For those that don’t know/remember/care, Iwakuma was the prized Japanese acquisition only two years ago.
Both he and Texas Rangers SP Yu Darvish were a part of the 2009 World Baseball Classic team for Japan, and behind their electric pitching (and Cleveland Indians SP Daisuke Matsuzaka) won the Classic.
In order to negotiate with Japanese pitchers, MLB teams have to pay a pretty price.
Matsuzaka cost the Red Sox $51 mil just to negotiate a deal, the Rangers paid a similar number for Darvish.
How much did the Mariners pay to talk to Iwakuma? Nothing. The Angels did that, but failed to sign him, so a year later he wound up with the M’s on the cheap. Feels good to beat the Angels at something.
Rough waters gave him his shot
Iwakuma started the year as a long reliever in 2012, but after the rotation got a little shaky, (both Blake Beavan and Noesi were optioned to triple-A a year ago) Iwakuma was given a chance.
In the 16 games that Iwakuma started he finished 8-4 with a 2.65 ERA, 1.232 WHIP, and a 7.4 K/9.
Those are fantastic numbers, and 16 starts is not too small of a sample size to get excited about. Opposing teams had time to watch film, adjust to his incredibly slow pace, and face him multiple times, but no one could figure him out.

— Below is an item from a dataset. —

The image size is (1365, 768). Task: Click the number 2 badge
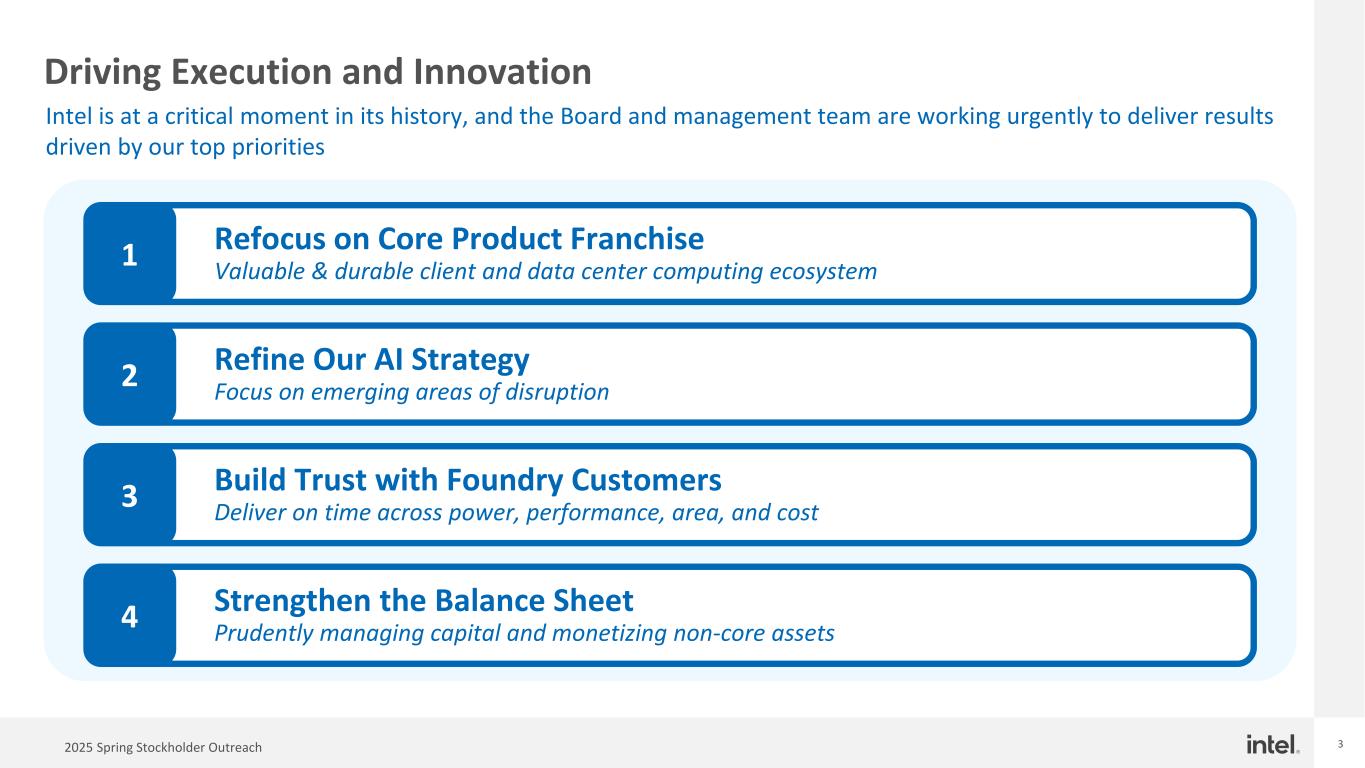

It will be difficult to duplicate those second half numbers over a full season because he will hopefully start 30-34 games and the SafeCo Field dimensions have changed to a more neutral park, but Iwakuma has adjusted before.
The good ones adjust.
His flexibility and willingness to come out of the bullpen, or start, or whatever the team needs, is only a bonus for the Mariners signing him to a two year extension with a team option for the third year.
31-years-old may not seem like the prime of someone’s career, but it is perfect for a veteran pitcher that knows the game so well.
For all you fantasy players, Iwakuma’s RP eligibility is nice too.